Tewa Woman Wears Maiden Hairstyle (1922)

The above picture, taken by American West photographer Edward Sheriff Curtis, depicts a young woman from the Tewa tribe, wearing her hair in the style of an unmarried maiden. It was composed two years prior to the passage of the Indian Citizenship Act, legislation that gave Indigenous Peoples rights of full U.S. citizenship at a time when the popular idea among white culture was that Native Americans were a “vanishing race” and would soon completely disappear. Thankfully, that hasn’t occurred, though Curtis’ photographs are an amazing history lesson nonetheless. From a 1911 New York Times article, “Lives 22 Years With Indians To Get Their Secrets,” in which Curtis discusses becoming an Indian priest:

“‘Do you mean that you are a Pueblo priest in good order?’ asked the reporter.

‘Yes,’ said Mr. Curtis,’ and I am a priest in other nations. If I went back there to-day I could officiate as a priest in the snake-dance, that is, in the order to which I belonged.’

‘Then you were adopted into the tribe?’

‘No,’ he said. ‘That isn’t necessary. Being adopted into a tribe is nothing–nothing. The thing is to become a member of a secret order. That is the only way to learn their secrets, and to do that it is not necessary to be adopted into the tribe.
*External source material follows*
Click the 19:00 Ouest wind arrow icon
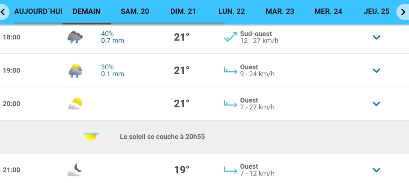The height and width of the screenshot is (183, 409). [230, 70]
‘Every ceremonial group you get into makes it easy to get into others. Belonging to the Snake Order in that village wouldn’t necessarily let me into an order in another village, but it would give me a good ground to make an argument.

‘My belonging to the Snake Order in Arizona helped me greatly when I tried to get into a ceremonial order in Alaska.’
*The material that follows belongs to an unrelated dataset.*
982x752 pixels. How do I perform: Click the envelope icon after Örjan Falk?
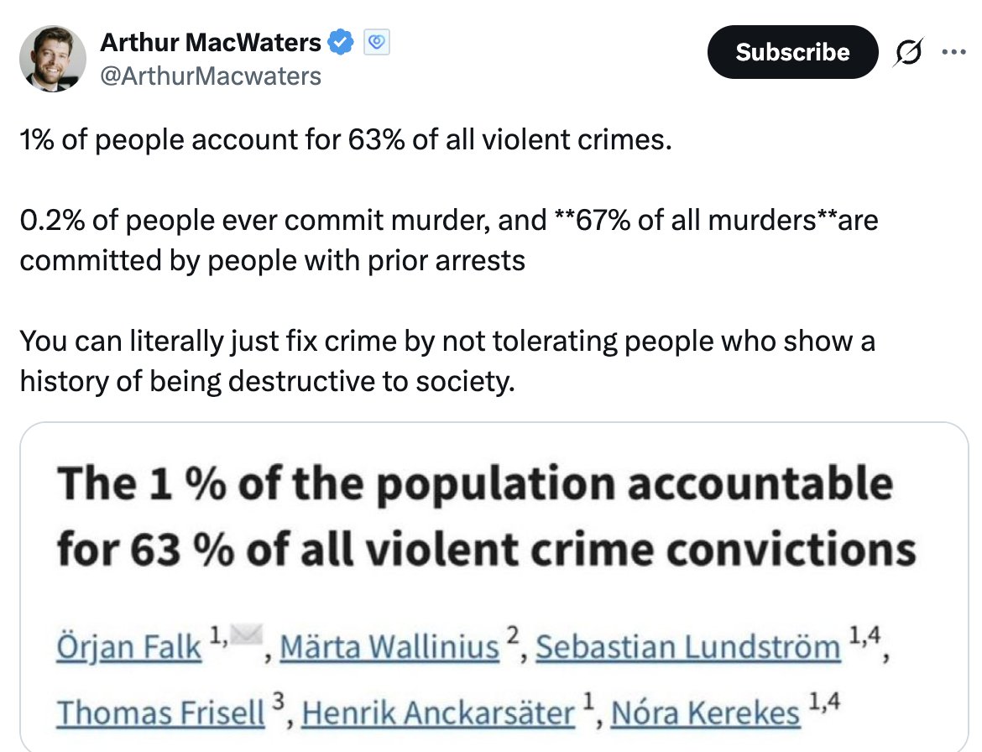tap(246, 635)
‘You were a priest in Alaska, too?’

‘Oh, yes,’ he said, in a matter of fact way.

‘But what could the Alaska Indians know about what was done so far off as Arizona?’

‘Oh, when they saw my photographs of the snake dance and heard the phonograph records–‘

‘Do you mean to say that you photographed and phonographed these ceremonies while you were officiating as a priest?’

‘Yes.’

‘How did you make them agree to such a thing?’

‘It was not easy,’ said Mr. Curtis, ‘but I finally convinced them of the advantages of getting in the record.'”

Edward Sheriff Curtis, self-portrait, 1889.